Hotel Shilla is also much more active in third-party exports compared to its peers. According to National Assembly Member Kyungho Choo, total third-party exports grossed KRW586.5 billion (US$498.3 million) in the quarter. The surprisingly large volumes pushed through via third-party sales abroad has resulted in Korea Customs Service (KCS) setting a clear year-end deadline on the extension for such exports.

Commission rates are a key drag on profitability for all Korean travel retailers amid competition for the daigou spend. Source: Hotel Shilla (click to enlarge)

The biggest surprise from Hotel Shilla’s Q3 results came from the performance of its overseas airport stores at Hong Kong International and Changi airports.

Revenues, though modest, increased by more than +500% quarter-on-quarter, driven by enhanced ecommerce activity and the partial opening of stores in both airports. Operating result turned from a deficit in Q2 2020 (OPM -10.8%) to the first operating profit since the COVID-19 crisis began.

An industry expert comments that support measures at Changi Airport (reduced landlord fees and a labour expense subsidy) helped results in the last quarter. The Shilla Duty Free’s Changi Airport sales have shown much stronger recovery vs. stricken passenger traffic (YoY % passenger traffic performance: July -98.5%, August -98.6%, September -98.4%).

That growth came from a sharp increase in sales on Changi Airport Group’s iShopChangi ecommerce channel and raised promotions.

In related news, Hotel Shilla has announced a delay in the construction of the ‘Hanok’ themed hotel in Seoul.

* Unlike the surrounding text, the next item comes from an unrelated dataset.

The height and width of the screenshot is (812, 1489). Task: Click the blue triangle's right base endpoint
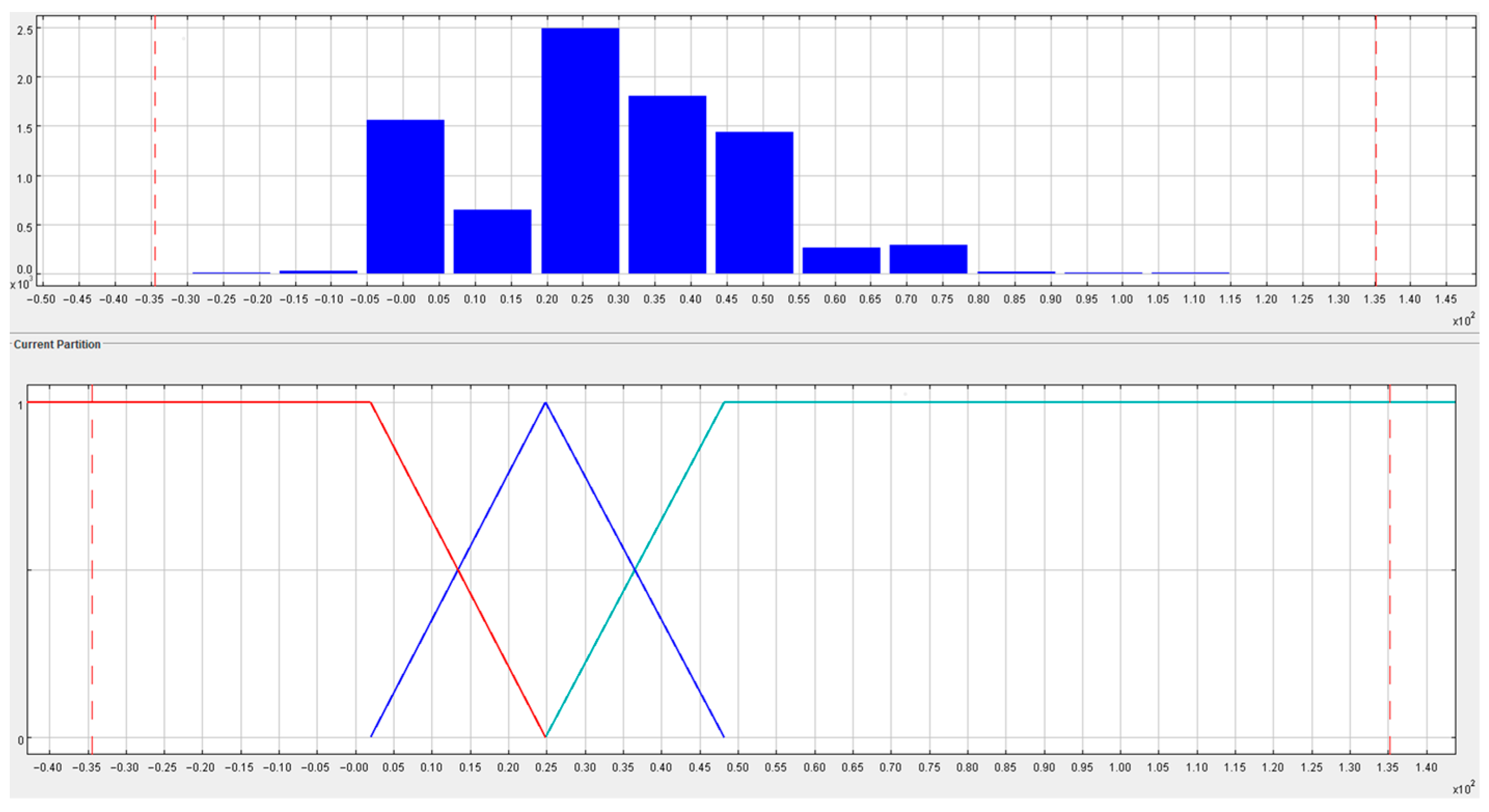coord(724,737)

Further construction works which would have resulted in duty free retail floor space increasing by as much as twofold has been put on hold until August 2021 due to COVID-19.

Completion, which was due on March 2023, is now postponed until May 2024.

*Note: Korean national Min Yong Jung, formerly based in London and now in Seoul, is Senior Retail and Commercial Analyst at The Moodie Davitt Report. His appointment in June 2019 was the first of its kind in travel retail media. It marked the creation of the Moodie Davitt Business Intelligence Unit, a new division designed to provide a previously unseen level of research and analysis for the travel retail channel.